===== RECORDS TO USE

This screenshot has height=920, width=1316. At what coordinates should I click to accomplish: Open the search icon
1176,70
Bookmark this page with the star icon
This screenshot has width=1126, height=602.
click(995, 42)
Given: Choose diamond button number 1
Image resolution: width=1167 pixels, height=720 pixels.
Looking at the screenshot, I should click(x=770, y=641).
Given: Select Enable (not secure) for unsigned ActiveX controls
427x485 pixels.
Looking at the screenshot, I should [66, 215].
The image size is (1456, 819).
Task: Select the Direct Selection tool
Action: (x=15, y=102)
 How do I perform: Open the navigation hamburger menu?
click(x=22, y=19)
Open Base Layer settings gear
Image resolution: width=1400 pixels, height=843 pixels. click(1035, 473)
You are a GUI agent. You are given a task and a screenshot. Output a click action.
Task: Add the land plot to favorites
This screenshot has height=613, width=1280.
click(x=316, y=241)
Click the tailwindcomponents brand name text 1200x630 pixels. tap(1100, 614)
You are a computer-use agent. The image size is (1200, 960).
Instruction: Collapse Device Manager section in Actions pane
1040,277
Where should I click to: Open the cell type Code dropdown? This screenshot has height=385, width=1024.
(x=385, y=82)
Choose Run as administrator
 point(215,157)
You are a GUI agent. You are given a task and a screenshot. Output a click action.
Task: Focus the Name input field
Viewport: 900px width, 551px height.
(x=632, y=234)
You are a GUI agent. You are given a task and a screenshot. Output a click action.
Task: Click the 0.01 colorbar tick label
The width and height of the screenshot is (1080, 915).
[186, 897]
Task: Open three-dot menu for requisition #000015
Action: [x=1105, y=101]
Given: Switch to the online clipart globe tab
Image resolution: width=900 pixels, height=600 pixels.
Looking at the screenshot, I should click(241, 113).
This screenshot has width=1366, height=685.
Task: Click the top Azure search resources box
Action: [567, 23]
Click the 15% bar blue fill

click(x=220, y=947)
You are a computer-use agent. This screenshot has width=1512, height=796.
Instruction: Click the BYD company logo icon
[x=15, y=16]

==========

Taking the entries above, write out exactly each line from the one holding "Task: Focus the Name input field" to the one holding "Given: Switch to the online clipart globe tab", both included, and stop there.

*RESULT BELOW*.
Task: Focus the Name input field
Viewport: 900px width, 551px height.
(x=632, y=234)
You are a GUI agent. You are given a task and a screenshot. Output a click action.
Task: Click the 0.01 colorbar tick label
The width and height of the screenshot is (1080, 915).
[186, 897]
Task: Open three-dot menu for requisition #000015
Action: [x=1105, y=101]
Given: Switch to the online clipart globe tab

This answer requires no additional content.